In the meantime, Taseko continued the procurement activities as development costs for the Florence project reached CAD$79.4M YTD (CAD$27.3M in Q3’22 alone). While I think that current cash and equivalents, in conjunction with cash flow generated from Gibraltar and the US$50M undrawn credit facility, are sufficient for the construction of Florence, in a recent interview, Brian Bergot (Vice President, Investor Relations of the company) has outlined another interesting option. According to him, management is in well-advanced discussions with third parties, regarding a type of asset-level transaction at Florence. This transaction could be a minority equity interest or some form of royalty/streaming agreement.
I think that such a deal, depending on the terms, could potentially reaffirm the value of Florence and strengthen the balance sheet of Taseko. Recall that in 2009, Taseko sold a 25% equity stake in Gibraltar to Sojitz Corporation (OTCPK:SZHFF) for CAD$180M.
Share price and valuation
Looking at the YTD performance of Taseko’s shares, the price is down 47.8%, which is a lot worse than the United States Copper Index Fund (CPER). This goes to show the leverage that Taseko has on the copper price. The current EV of Taseko of about US$610M (using an exchange rate of CAD/USD of 1.37) is still well below the combined estimated NPVs of Gibraltar and Florence of around US$1.5B. Given a current net debt level of slightly above US$300M, this would imply almost x4 of the share price in order for an EV of US$1.5B to be reached.

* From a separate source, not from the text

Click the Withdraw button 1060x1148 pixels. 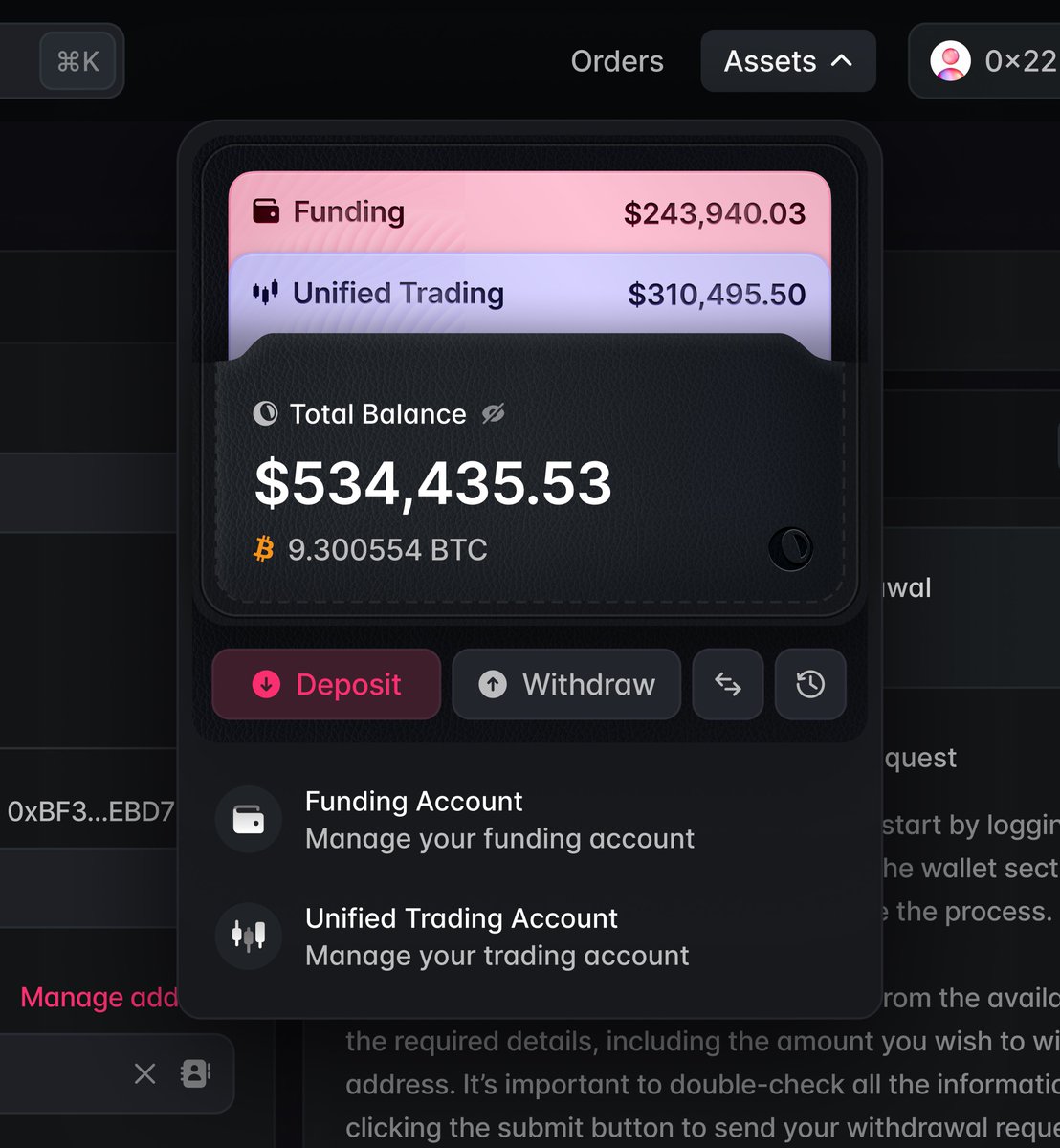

Besides the issuance of the final UIC, I see the potential for an asset-level transaction at Florence as a potentially significant upside trigger. Looking back in 2009, the share price moved more than 30% higher in the week, following the announcement of the deal with Sojitz for the 25% stake in Gibraltar.
Lower copper prices risk – due to its hedging program, Taseko is partially protected for drops in copper prices up to June 2023. Given the importance of copper in the energy transition, I think that, more long term, copper prices should go higher, as demand is expected to outpace supply.
Inflation risk – cost pressures have already hurt Taseko’s results, especially given the low-grade nature of Gibraltar (therefore more sensitive to cost increases). The best remedy would be to bring Florence forward, as the project has much superior cost profile. As for the potential effects of inflation on Florence’s construction costs, Taseko is trying to mitigate them by purchasing long-lead items in advance. However, such negative effects couldn’t be fully eliminated.
Permitting risk – the Florence project has suffered from a long permitting process in the USA already. Now that there’s only the final UIC permit to be issued and given the overwhelming public support for the project, I think that any meaningful delays past H1’23 are not likely.
Taseko has posted significant QoQ improvements in its results, due to head grade improvements, which are expected to continue towards the 0.25% average head grade in Q4’22. The company is awaiting the final UIC permit for Florence in order to begin construction. The current Taseko share price seems to be well below the potential, implied by the estimated NPVs of Gibraltar and Florence, while an asset-level transaction at the latter could be a near-term catalyst.